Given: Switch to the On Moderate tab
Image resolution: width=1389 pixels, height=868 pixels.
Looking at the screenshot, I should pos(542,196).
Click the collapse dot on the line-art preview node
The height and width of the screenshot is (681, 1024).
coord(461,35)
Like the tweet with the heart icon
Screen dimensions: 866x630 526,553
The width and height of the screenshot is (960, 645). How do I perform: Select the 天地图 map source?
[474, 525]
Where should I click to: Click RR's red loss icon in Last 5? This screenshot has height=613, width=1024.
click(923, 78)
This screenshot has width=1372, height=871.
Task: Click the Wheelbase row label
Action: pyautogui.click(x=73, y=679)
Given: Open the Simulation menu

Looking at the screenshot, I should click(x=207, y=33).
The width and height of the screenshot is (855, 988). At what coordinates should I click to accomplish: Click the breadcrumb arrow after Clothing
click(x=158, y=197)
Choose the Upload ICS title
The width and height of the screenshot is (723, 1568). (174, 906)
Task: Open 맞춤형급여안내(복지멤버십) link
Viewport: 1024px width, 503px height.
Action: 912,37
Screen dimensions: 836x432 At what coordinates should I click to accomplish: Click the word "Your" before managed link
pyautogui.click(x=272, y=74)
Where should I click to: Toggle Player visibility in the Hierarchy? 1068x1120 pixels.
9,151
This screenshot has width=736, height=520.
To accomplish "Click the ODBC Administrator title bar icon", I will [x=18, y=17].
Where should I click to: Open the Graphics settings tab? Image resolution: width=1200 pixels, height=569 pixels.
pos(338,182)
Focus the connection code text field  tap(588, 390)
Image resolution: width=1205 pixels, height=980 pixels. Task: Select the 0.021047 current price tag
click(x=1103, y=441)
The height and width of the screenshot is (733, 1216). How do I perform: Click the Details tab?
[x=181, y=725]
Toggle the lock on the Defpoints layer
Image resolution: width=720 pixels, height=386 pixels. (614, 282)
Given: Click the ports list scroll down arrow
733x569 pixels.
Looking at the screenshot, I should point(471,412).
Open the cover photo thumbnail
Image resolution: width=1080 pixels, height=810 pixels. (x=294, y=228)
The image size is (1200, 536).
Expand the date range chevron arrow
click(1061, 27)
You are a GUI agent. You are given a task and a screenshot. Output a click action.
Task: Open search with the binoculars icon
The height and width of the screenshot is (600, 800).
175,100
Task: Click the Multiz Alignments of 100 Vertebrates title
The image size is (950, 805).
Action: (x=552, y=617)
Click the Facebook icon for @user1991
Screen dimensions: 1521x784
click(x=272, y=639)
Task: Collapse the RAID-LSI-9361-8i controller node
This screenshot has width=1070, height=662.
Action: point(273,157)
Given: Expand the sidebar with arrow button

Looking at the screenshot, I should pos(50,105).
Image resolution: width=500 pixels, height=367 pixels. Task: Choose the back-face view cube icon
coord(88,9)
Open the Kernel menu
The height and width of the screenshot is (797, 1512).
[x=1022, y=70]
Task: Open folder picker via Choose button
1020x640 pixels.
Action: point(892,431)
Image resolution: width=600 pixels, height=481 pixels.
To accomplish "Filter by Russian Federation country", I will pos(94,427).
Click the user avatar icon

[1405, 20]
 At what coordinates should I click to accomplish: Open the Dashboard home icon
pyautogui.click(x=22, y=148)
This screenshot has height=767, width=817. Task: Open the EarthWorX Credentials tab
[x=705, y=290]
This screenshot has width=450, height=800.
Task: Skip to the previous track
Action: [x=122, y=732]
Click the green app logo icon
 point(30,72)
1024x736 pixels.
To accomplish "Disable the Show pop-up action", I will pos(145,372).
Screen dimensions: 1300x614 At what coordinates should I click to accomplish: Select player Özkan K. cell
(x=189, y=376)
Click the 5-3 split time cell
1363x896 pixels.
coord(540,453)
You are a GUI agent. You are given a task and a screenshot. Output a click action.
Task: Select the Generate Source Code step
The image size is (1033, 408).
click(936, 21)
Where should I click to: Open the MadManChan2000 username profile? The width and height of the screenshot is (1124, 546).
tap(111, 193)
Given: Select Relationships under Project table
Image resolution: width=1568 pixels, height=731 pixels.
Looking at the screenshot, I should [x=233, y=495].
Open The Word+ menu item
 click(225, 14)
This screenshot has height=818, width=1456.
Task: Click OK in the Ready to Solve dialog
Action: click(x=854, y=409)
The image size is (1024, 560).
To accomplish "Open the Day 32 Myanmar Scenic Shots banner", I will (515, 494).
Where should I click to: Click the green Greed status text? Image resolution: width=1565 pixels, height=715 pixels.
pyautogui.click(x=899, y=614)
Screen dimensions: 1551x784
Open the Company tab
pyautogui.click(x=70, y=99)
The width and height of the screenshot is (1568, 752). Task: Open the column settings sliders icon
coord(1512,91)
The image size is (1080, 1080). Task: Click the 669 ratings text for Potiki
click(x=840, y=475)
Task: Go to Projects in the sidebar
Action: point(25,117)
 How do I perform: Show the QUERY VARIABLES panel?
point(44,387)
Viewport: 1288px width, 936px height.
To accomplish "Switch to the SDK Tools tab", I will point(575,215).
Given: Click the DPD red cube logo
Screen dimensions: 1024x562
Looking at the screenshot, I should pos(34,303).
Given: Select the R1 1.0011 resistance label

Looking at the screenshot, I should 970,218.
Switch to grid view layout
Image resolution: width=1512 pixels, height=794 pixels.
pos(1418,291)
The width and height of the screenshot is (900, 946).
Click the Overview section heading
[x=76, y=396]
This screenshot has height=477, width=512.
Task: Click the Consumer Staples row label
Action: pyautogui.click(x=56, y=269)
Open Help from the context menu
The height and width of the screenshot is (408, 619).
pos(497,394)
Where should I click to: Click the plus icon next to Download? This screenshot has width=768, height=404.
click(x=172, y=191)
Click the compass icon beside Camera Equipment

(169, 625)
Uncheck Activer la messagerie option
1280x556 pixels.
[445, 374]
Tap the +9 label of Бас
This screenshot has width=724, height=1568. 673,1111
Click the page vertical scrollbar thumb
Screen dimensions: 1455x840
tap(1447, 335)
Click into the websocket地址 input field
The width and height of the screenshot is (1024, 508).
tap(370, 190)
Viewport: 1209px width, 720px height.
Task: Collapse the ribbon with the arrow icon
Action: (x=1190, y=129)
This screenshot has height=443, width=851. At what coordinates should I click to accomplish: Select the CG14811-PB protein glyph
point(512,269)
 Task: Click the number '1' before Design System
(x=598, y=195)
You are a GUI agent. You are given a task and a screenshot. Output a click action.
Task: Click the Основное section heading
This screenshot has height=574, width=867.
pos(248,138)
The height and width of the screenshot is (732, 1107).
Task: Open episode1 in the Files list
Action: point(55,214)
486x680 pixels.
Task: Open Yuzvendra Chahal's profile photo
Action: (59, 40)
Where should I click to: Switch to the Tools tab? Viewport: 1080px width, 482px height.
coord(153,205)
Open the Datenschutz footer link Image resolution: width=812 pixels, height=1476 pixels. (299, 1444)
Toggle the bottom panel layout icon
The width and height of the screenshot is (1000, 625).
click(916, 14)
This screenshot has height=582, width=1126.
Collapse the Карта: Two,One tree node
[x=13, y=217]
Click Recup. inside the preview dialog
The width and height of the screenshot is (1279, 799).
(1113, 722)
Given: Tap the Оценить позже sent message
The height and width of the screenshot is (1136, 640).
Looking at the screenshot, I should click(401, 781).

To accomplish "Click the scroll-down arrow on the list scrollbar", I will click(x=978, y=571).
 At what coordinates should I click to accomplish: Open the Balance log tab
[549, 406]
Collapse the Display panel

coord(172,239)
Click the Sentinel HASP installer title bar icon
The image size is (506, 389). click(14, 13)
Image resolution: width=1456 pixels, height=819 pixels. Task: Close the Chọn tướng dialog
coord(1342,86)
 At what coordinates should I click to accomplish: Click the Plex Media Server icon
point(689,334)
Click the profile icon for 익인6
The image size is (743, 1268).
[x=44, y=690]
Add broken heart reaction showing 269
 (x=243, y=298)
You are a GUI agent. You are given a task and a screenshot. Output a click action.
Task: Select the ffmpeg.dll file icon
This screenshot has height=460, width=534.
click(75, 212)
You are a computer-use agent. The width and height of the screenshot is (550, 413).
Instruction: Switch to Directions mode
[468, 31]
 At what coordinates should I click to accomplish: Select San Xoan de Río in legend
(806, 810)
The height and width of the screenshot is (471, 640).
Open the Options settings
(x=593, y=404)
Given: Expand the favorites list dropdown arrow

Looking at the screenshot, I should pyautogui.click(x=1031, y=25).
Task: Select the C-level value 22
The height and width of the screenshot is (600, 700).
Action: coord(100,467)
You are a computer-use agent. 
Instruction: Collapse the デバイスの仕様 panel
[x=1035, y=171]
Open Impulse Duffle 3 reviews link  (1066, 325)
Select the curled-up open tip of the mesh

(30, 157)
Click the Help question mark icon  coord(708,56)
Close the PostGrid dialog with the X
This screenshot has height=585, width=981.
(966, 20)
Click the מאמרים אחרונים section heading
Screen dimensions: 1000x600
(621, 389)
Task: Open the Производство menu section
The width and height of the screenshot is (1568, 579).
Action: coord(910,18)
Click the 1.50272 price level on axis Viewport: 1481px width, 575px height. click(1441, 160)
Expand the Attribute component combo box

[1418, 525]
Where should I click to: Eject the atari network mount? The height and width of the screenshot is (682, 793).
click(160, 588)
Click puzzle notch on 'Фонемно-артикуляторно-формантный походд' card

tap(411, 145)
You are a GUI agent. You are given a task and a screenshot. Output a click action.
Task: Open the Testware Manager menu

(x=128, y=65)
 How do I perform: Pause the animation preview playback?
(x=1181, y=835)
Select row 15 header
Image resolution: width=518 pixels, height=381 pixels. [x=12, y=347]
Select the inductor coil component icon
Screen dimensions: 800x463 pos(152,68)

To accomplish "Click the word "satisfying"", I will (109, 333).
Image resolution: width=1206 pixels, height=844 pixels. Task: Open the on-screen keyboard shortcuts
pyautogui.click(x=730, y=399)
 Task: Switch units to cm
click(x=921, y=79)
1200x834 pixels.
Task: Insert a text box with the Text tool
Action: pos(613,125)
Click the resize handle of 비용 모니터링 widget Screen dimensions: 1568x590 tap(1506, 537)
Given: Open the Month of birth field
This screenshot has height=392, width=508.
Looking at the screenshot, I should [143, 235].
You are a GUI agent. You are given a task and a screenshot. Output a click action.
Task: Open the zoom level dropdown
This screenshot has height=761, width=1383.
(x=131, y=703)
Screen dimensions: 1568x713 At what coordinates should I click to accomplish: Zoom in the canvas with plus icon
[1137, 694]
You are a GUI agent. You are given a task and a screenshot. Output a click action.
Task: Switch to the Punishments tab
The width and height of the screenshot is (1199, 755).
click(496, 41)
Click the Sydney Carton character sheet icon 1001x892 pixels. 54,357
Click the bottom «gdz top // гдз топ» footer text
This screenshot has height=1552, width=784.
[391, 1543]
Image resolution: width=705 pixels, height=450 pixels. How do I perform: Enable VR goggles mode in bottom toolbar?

==========

What this task involves: Find the lines above that hold "level", then copy each of them.

Answer to this problem:
Task: Select the C-level value 22
Click the 1.50272 price level on axis Viewport: 1481px width, 575px height. click(1441, 160)
Task: Open the zoom level dropdown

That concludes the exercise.